* GIVEN REQUEST
Copy the lines of the entries word for word, everything from the start of the entries down to the line containing "point(44,115)", including that line.

* TASK INPUTS
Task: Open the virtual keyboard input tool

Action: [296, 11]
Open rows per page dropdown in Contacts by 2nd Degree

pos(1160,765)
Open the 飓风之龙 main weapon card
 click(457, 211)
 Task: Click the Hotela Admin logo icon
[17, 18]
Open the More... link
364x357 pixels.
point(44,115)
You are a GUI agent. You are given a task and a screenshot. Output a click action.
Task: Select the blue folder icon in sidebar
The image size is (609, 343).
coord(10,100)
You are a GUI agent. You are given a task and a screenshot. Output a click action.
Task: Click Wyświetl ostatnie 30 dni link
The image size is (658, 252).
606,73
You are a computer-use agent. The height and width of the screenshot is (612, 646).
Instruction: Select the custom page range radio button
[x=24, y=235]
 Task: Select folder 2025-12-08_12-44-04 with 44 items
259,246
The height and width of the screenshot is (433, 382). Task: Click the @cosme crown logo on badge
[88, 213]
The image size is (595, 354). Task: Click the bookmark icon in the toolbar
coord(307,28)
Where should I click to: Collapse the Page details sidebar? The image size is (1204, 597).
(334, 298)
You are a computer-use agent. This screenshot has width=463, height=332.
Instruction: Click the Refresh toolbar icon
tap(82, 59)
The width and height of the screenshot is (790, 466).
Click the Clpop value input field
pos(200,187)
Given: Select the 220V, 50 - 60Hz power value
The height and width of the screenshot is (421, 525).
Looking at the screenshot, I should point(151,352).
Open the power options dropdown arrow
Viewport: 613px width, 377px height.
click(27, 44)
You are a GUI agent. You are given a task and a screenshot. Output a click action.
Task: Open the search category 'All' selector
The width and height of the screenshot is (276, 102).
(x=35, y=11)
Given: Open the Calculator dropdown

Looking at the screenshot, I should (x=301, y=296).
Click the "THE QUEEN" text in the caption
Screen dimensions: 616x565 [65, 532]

* RESULT OF THE EXERCISE
Task: Open the virtual keyboard input tool

Action: [296, 11]
Open rows per page dropdown in Contacts by 2nd Degree

pos(1160,765)
Open the 飓风之龙 main weapon card
 click(457, 211)
 Task: Click the Hotela Admin logo icon
[17, 18]
Open the More... link
364x357 pixels.
point(44,115)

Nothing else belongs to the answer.